# Keystone Bullet Premier



## campinearls (Feb 28, 2010)

We are seriously looking at buying a 31BHPR. It pretty much has everything we are looking for in a TT, the only cons we can think of with it is, it has curtains instead of solid doors for the bedroom and bunkhouse and not enough windows in the bunkhouse....that's about it. 

Maybe because this one is so new, but i'm having a hard time finding any reviews or testimonials about them.

This is our first TT, i've rented a couple times and that makes us realize we want our own, we've been researching for months and have narrowed it down to this one.

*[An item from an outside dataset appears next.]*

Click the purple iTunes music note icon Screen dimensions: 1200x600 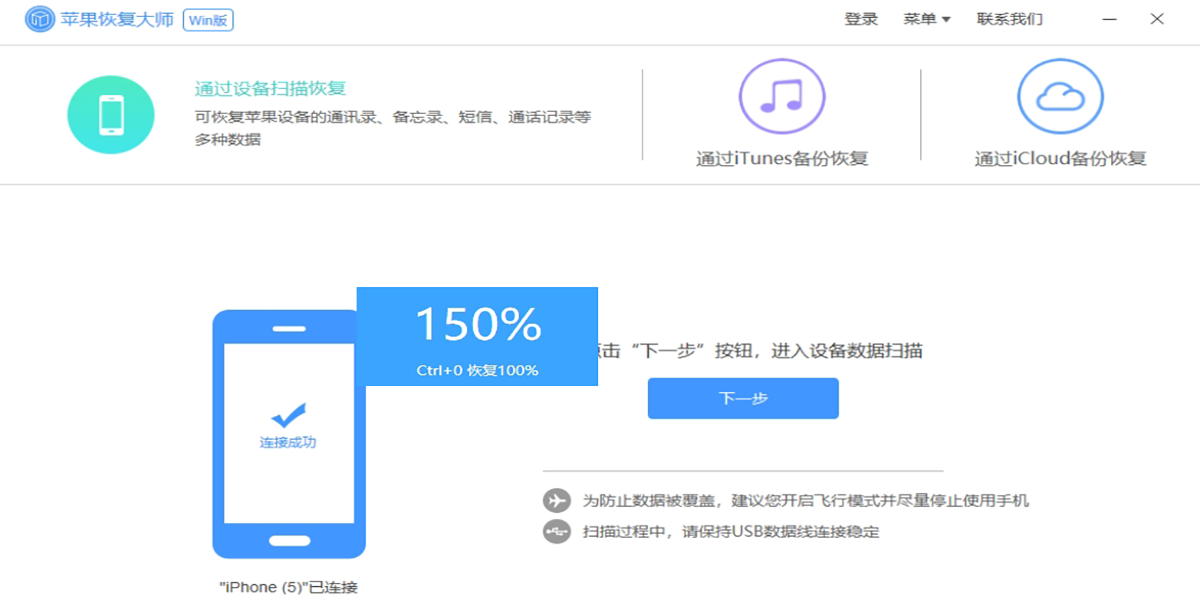[x=781, y=97]
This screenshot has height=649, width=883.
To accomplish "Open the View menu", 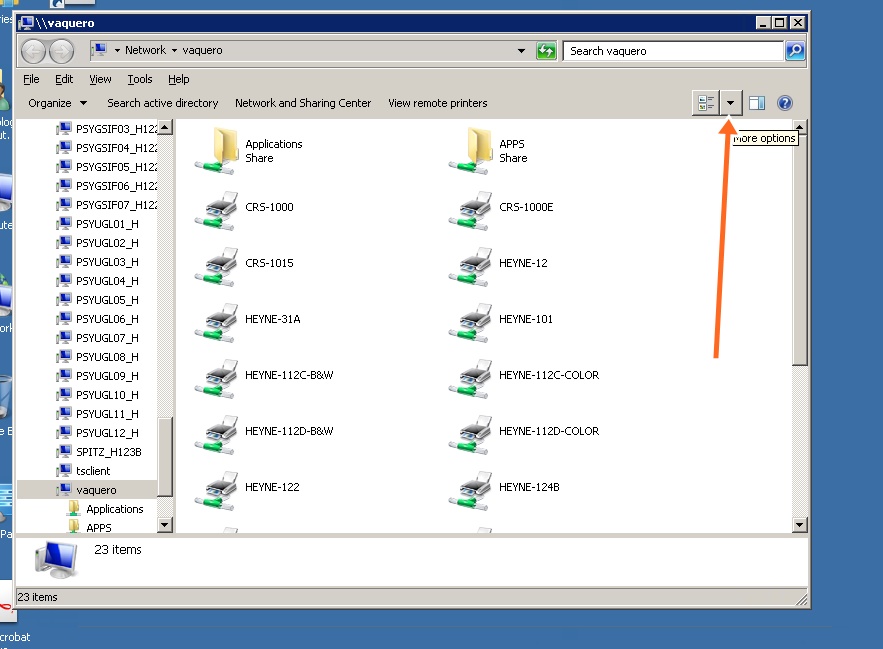I will coord(100,79).
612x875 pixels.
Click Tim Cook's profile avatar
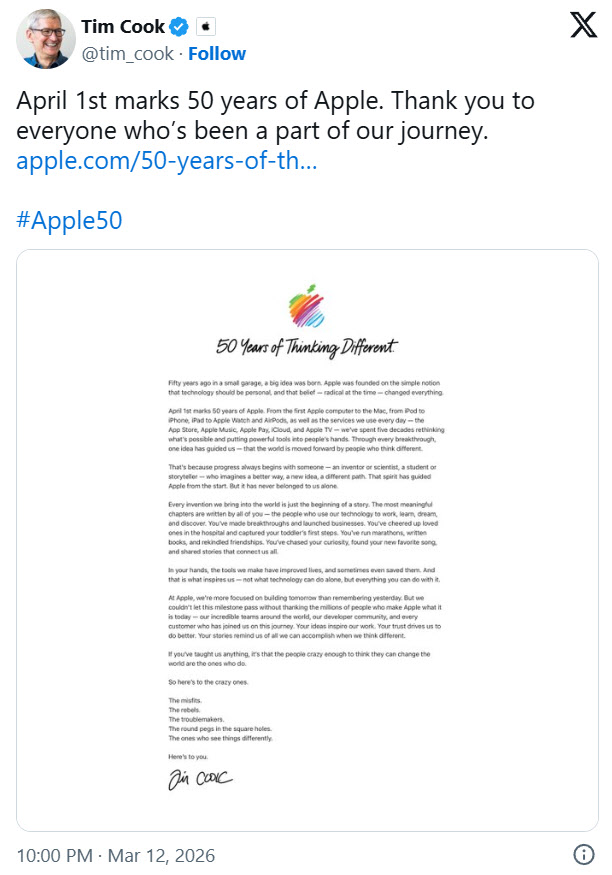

Is there anyone out there that has any experience with the Bullet line that can give me their opinions?

Thanks!


----------



## letscamp (Mar 2, 2010)

RE: Keystone Bullet Premier

hi,
we just purchased keystone springdale 298bhssr mainly because it has wood doors and electric canopy. tongue jack, 
and leveling jacks the wood door to the bunks and the master are a must for us.

Ken and Cat


----------



## outdoors4ever (Mar 3, 2010)

Re: Keystone Bullet Premier

i think bullet is a new line, you might try lakeshore rv in michigan, they have the Outback line which we purchased and I believe bullet is by keystone also,but I may be wrong.  here a link to there site: www.lakeshore-rv.com


----------